## TEXT EXCERPT
↓

I noticed you were selling quite a few tivo's and you seem to be quite the expert so I thought I'd reach out for help. 

My dad has Charter cable at his house, but he's using extremely old CRT tv's with no cable boxes. He simply connects the coax from the wall to the back of the tv and changes the channel on the tv with no guide from 1 to 99. 

I recently bought him a newer LCD TV (monitor is probably the better term) that does no have the coax cable in connection. Therefore, he can't use it to view the cable since he has no cable box and I don't believe the TV has no tuner. 

What's the best way to get the cable to the TV? He refuses to get or pay for a cable box. Would he need a cable card if I bought one of your Tivo's? 

I'm basically looking for something that will allow him to take the coax to the TV without any monthly fees. 

Sorry for the long winded post, but let me know what you think. I wouldn't want to buy a box he can't use or that will be a monthly expense for him. 

Thanks for all the help!


----------



## unitron

sll0037 said:


> Hi There!
> 
> I noticed you were selling quite a few tivo's and you seem to be quite the expert so I thought I'd reach out for help.
> 
> My dad has Charter cable at his house, but he's using extremely old CRT tv's with no cable boxes. He simply connects the coax from the wall to the back of the tv and changes the channel on the tv with no guide from 1 to 99.
> 
> I recently bought him a newer LCD TV (monitor is probably the better term) that does no have the coax cable in connection. Therefore, he can't use it to view the cable since he has no cable box and I don't believe the TV has no tuner.
> 
> What's the best way to get the cable to the TV? He refuses to get or pay for a cable box. Would he need a cable card if I bought one of your Tivo's?
> 
> I'm basically looking for something that will allow him to take the coax to the TV without any monthly fees.
> 
> Sorry for the long winded post, but let me know what you think. I wouldn't want to buy a box he can't use or that will be a monthly expense for him.
> 
> Thanks for all the help!


If it doesn't have a co-ax nipple on the back, then I assume it doesn't have a tuner of any kind, which means it's not a television, it's a video monitor.

Does it have built-in speakers?

If so, it probably doesn't sound nearly as good as the television he's been using. Of course that'll probably be true of the newer televisions as well.

(I know a little something about providing electronics for parents and the possible problems)

Maybe you should just hook that thing to a computer instead.

It sounds like he's been watching analog cable channels.

↑

## SUPPLIED INFORMATION
↓

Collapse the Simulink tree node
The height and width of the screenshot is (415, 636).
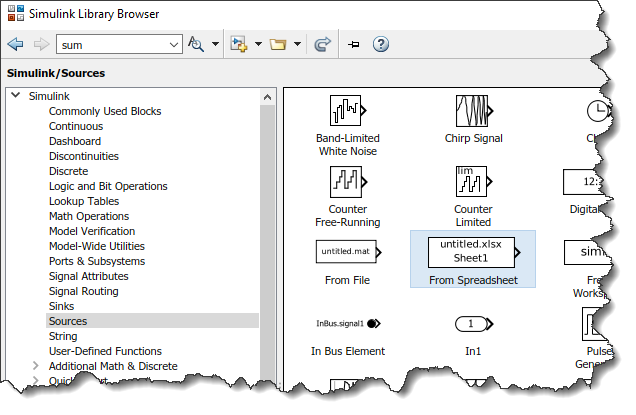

↑

## WORK TO COMPLETE
In the TV forum thread, rewrite the paragraph that begins "My dad has Charter cable" as a short bulleted list that keeps its main facts.

## ANSWER TO THE EXERCISE
- The dad has Charter cable at his house.
- He uses very old CRT TVs with no cable boxes.
- The coax runs straight from the wall to the back of the TV.
- He changes channels 1 to 99 on the TV itself, with no guide.